On 6/12/2018 12:06 PM, Chris Troullis wrote:
> The issue we are seeing is with 1 collection in particular, after we set up
> CDCR, we are getting extremely slow response times when retrieving
> documents. Debugging the query shows QTime is almost nothing, but the
> overall responseTime is like 5x what it should be. The problem is
> exacerbated by larger result sizes. IE retrieving 25 results is almost
> normal, but 200 results is way slower than normal. I can run the exact same
> query multiple times in a row (so everything should be cached), and I still
> see response times way higher than another environment that is not using
> CDCR. It doesn't seem to matter if CDCR is enabled or disabled, just that
> we are using the CDCRUpdateLog. The problem started happening even before
> we enabled CDCR.
>
> In a lower environment we noticed that the transaction logs were huge
> (multiple gigs), so we tried stopping solr and deleting the tlogs then
> restarting, and that seemed to fix the performance issue. We tried the same
> thing in production the other day but it had no effect, so now I don't know
> if it was a coincidence or not.

There is one other cause besides CDCR buffering that I know of for huge
transaction logs, and it has nothing to do with CDCR:  A lack of hard
commits.  It is strongly recommended to have autoCommit set to a
reasonably short interval (about a minute in my opinion, but 15 seconds
is VERY common).  Most of the time openSearcher should be set to false
in the autoCommit config, and other mechanisms (which might include
autoSoftCommit) should be used for change visibility.  The example
autoCommit settings might seem superfluous because they don't affect
what's searchable, but it is actually a very important configuration to
keep.

Are the docs in this collection really big, by chance?
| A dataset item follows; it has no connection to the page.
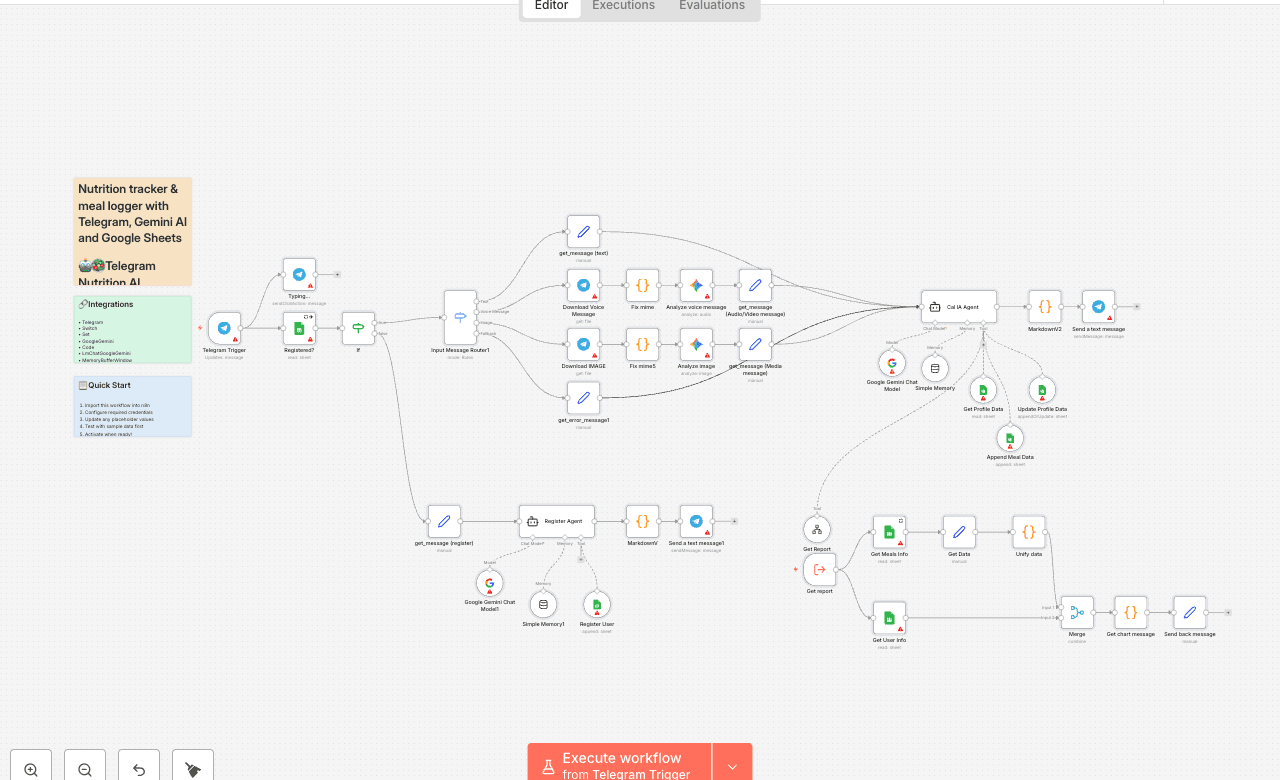Open the Input Message Router1 switch node
This screenshot has width=1280, height=780.
tap(460, 318)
As I went through previous threads you've started on the mailing list, I
have noticed that none of your messages provided some details that would
be useful for looking into performance problems:

 * What OS vendor and version Solr is running on.
 * Total document count on the server (counting all index cores).
 * Total index size on the server (counting all cores).
 * What the total of all Solr heaps on the server is.
 * Whether there is software other than Solr on the server.
 * How much total memory the server has installed.

If you name the OS, I can use that information to help you gather some
additional info which will actually show me most of that list.  Total
document count is something that I cannot get from the info I would help
you gather.

Something else that can cause performance issues is GC pauses.  If you
provide a GC log (The script that starts Solr logs this by default), we
can analyze it to see if that's a problem.

Attachments to messages on the mailing list typically do not make it to
the list, so a file sharing website is a better way to share large
logfiles.  A paste website is good for log data that's smaller.